Lei si sveglia, lui la fa salire sul suo cavallo e guidandolo per la cavezza si incammina verso il tramonto. Nemmeno osa montare in sella assieme a lei, sembra quasi che il contatto fisico gli ripugni.
Il castello fatto di nuvole che si intravede nell’ultimo frame non può che lasciarci con il fondato sospetto di un millantato principato. Biancaneve è sicuramente caduta dalla padella alla brace. C’è voluto veramente un bel coraggio a credere per tutti questi anni che, da quel momento in poi, ci sarebbe stato per lei un futuro felice. Ci siamo dovuti però fidare del consolatorio “vissero felici e contenti” del cartello finale.
Ora si che vedremo come saprà giocarsi la vita Biancaneve, finalmente senza essere appesantita da quel penoso fardello di inutili maschi.
Gianluca Nicoletti (La Stampa)
Quest’articolo praticamente distrugge la fiaba così come l’abbiamo conosciuta noi e fa da apripista alla nuova Biancaneve della Disney. Mah… ce lo diranno i numeri se sarà stata un’operazione ben riuscita oppure no.
Altro articolo visto da una posizione leggermente differente e forse più storica:
Si acquietino le anime belle, Biancaneve è già cambiata mille volte
di Manginobrioches
La fiaba raccontata da Disney viene a torto considerata “la” versione, ma è solo quella venduta meglio, più estesamente e con strumenti che i buoni Grimm nemmeno si sognavano.
Raccontereste ai vostri figli una fiaba in cui una madre diventa così gelosa della bellezza della figlia di sette anni da chiedere a un cacciatore di condurla nel bosco e ucciderla e portarle fegato e polmoni da cucinare, con sale e pepe? E poi, visto che la piccola si è salvata, la madre snaturata tenta due volte di ucciderla, con un pettine avvelenato e poi con una mela avvelenata? E quando la povera ragazzina giace come morta, passa un principe che chiede ai suoi custodi, sette nani, di portarsi a casa il cadavere? E quando al castello i servitori del principe, stanchi per le continue richieste di spostare avanti e indietro la bara, tirano fuori il corpo della poveretta e lo scuotono, e così facendo fanno saltare via dalla gola il pezzo di mela avvelenato? Ebbene, questa è la versione originaria della favola di Biancaneve e i sette nani, così scritta dai fratelli Jacob e Wilhelm Grimm nel 1812, basandosi su elementi e intrecci della tradizione orale popolare.
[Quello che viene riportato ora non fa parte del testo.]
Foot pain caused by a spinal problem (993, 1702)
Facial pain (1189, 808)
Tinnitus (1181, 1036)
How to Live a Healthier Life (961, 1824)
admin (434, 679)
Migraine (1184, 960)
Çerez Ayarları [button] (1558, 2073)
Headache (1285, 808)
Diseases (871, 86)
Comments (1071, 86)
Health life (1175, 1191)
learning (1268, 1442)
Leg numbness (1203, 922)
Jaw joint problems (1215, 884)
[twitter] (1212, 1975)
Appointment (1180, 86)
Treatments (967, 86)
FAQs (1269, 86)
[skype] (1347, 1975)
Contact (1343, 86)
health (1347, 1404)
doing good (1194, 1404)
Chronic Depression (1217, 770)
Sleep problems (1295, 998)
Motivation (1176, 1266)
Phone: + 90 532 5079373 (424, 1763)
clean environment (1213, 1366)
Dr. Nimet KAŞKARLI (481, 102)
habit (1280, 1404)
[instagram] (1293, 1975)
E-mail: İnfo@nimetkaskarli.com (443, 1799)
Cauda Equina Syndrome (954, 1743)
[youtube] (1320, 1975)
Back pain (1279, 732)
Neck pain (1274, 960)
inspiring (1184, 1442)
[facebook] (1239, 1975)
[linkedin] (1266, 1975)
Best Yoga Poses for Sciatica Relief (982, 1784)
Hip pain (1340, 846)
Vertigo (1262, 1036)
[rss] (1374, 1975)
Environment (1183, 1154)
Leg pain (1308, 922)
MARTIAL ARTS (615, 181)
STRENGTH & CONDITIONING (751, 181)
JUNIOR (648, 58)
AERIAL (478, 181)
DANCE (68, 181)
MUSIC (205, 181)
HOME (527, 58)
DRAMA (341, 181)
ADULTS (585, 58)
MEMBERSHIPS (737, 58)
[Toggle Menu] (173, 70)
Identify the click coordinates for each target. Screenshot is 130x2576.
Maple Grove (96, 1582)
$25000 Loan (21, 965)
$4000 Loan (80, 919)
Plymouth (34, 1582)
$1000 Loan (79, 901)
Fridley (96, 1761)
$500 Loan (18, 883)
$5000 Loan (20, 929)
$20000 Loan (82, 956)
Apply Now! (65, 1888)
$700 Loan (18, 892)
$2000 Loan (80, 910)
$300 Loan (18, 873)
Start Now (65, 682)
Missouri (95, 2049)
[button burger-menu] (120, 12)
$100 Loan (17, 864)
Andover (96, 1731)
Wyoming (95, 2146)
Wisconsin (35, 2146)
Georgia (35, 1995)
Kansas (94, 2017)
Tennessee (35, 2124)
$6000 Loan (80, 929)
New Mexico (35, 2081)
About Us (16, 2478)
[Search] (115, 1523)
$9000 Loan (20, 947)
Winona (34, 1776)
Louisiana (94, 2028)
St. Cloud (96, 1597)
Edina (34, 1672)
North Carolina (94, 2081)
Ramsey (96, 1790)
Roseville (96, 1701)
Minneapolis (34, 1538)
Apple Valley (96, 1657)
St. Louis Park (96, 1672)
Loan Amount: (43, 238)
Dite che non ve la ricordavate così? Certo che no. La versione del 1812 venne cambiata più volte, nelle successive sette (ripeto, sette), fino a quella del 1857. Spariti la madre degenerata, il cannibalismo, la necrofilia del principe (non tutta, in effetti), la cattiveria profanatrice dei servitori. Secondo il ben noto meccanismo di “ingentilimento” dello sfondo cupo e brutale che accomuna alcune delle fiabe più antiche, note e amate.
E va ancora oltre in questa direzione la versione che – di fatto – è alla base dell’immaginario biancanevesco di tutti noi, quella di Disney. Proprio quella delle canzoni flautate, dei nanetti buffi, degli animaletti del bosco. Quella che viene, a torto, considerata “la” versione, mentre è solo quella venduta meglio, più estesamente e con strumenti che i buoni Grimm nemmeno si sognavano.
Non che siamo rimasti lì, eh. Oggi sta facendo discutere la nuova versione live action in programma proprio per Disney, coi nani trasformati in generiche “creature magiche” varie e diverse (non basse!), senza principe, senza troppo desiderio della protagonista di diventare una domestica canterina per un gruppo di minatori, per quanto allietata e aiutata da caprioli e scoiattoli, e a dirla tutta senza nemmeno troppa neve, visto che l’incarnato della principessa è decisamente più scuro (sarà l’attrice Rachel Zegler, statunitense di origini polacco-colombiane). Ma se pensate che dalla versione Disney del 1937 a questa, firmata da Greta Gerwig, che uscirà nel 2024 non ci sia stato nulla, forse siete male informati (come gran parte di quelli che si stanno stracciando le vesti in difesa di una presunta “purezza” della versione “originale” tradita dai perversi polimorfi del politicamente corretto e tirannicamente inclusivo).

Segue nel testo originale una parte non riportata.